Screenshot grounding data
______________________________

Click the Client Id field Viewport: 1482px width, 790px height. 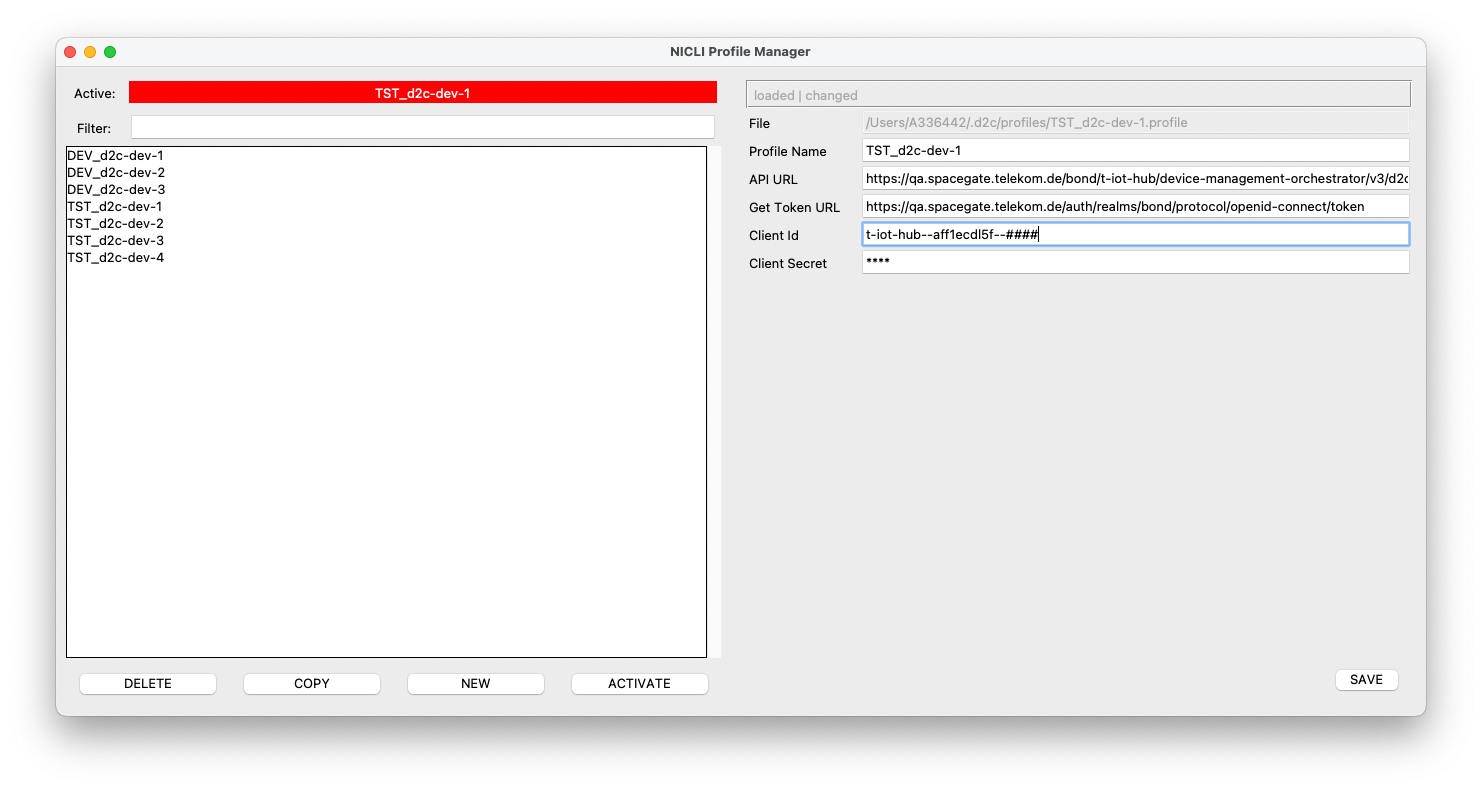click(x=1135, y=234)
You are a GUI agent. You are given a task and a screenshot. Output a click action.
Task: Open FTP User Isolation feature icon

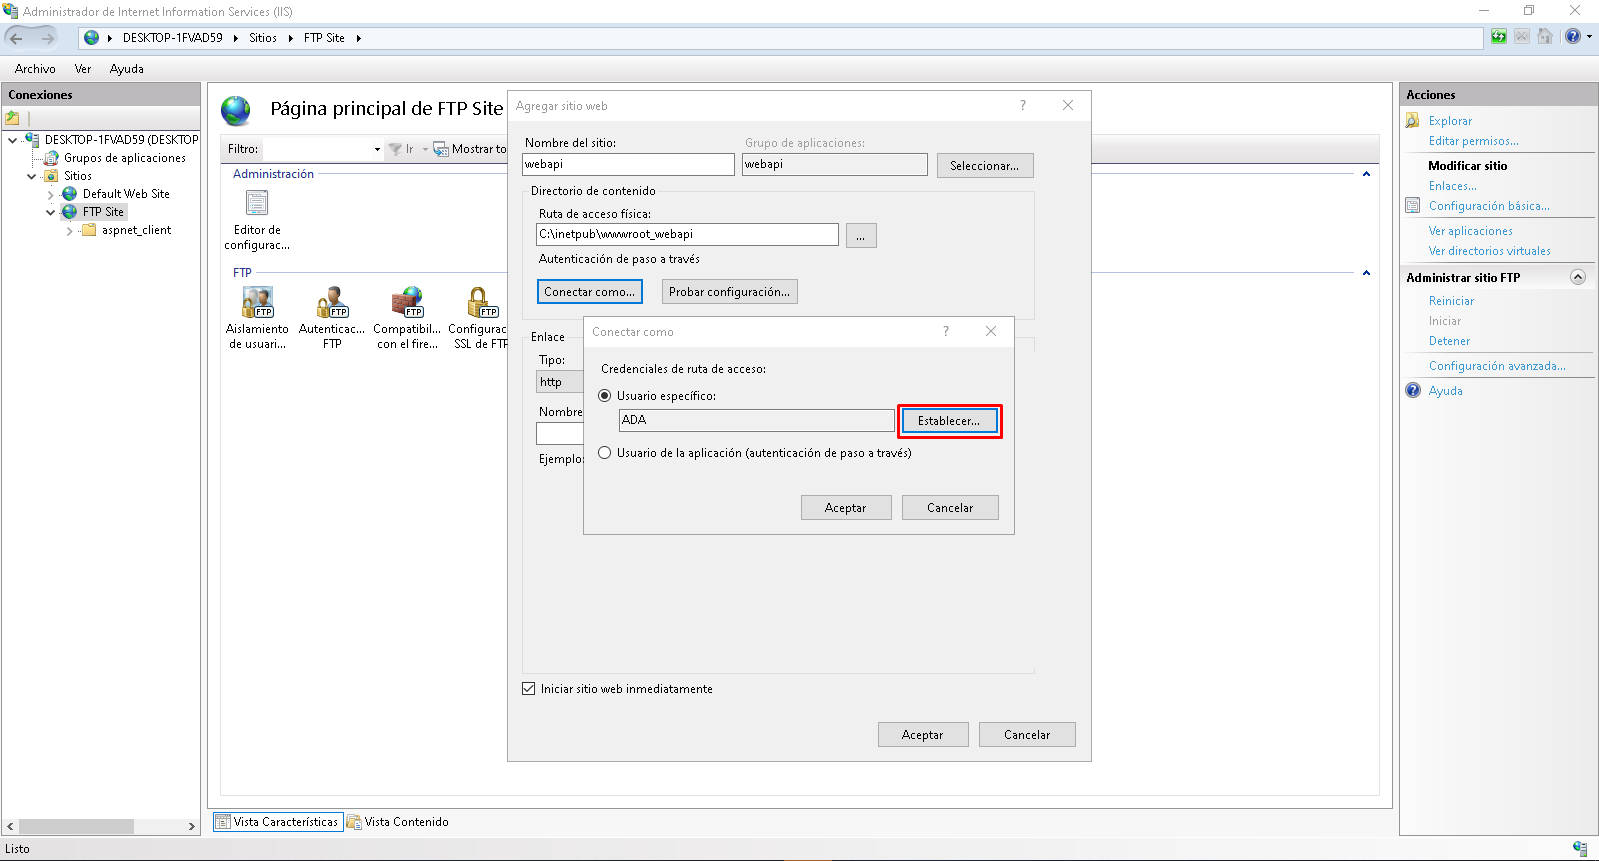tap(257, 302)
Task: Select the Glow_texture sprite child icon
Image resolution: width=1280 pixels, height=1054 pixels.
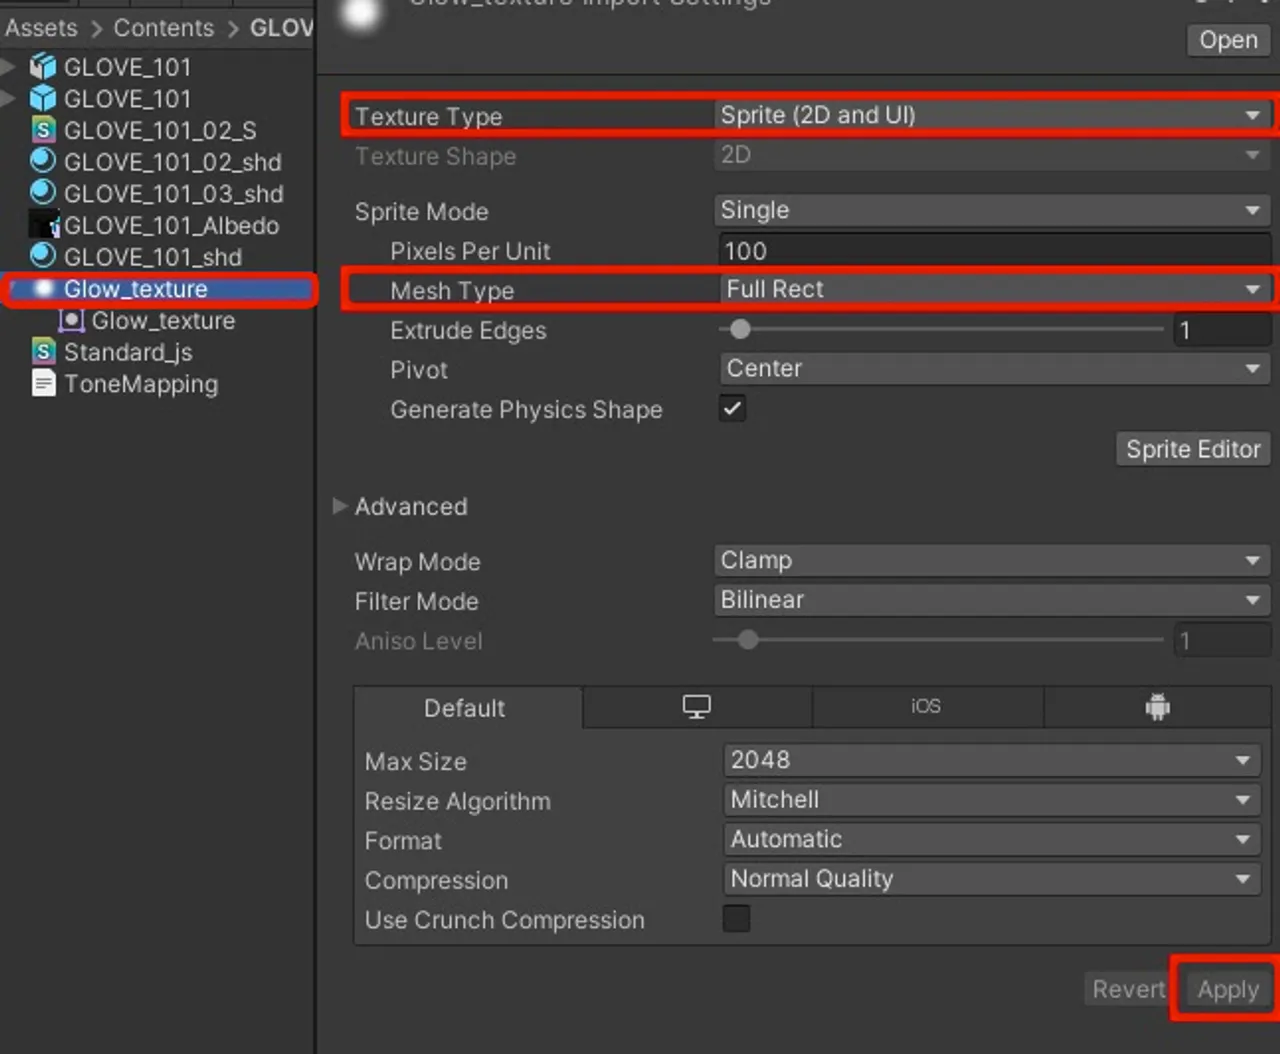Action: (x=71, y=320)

______________________________

Task to complete: Print only the lines from the line that contains "Task: Select the" to the final line of the data, inclusive. Pictures stay out.

Problem solution:
Task: Select the Glow_texture sprite child icon
Image resolution: width=1280 pixels, height=1054 pixels.
Action: (x=71, y=320)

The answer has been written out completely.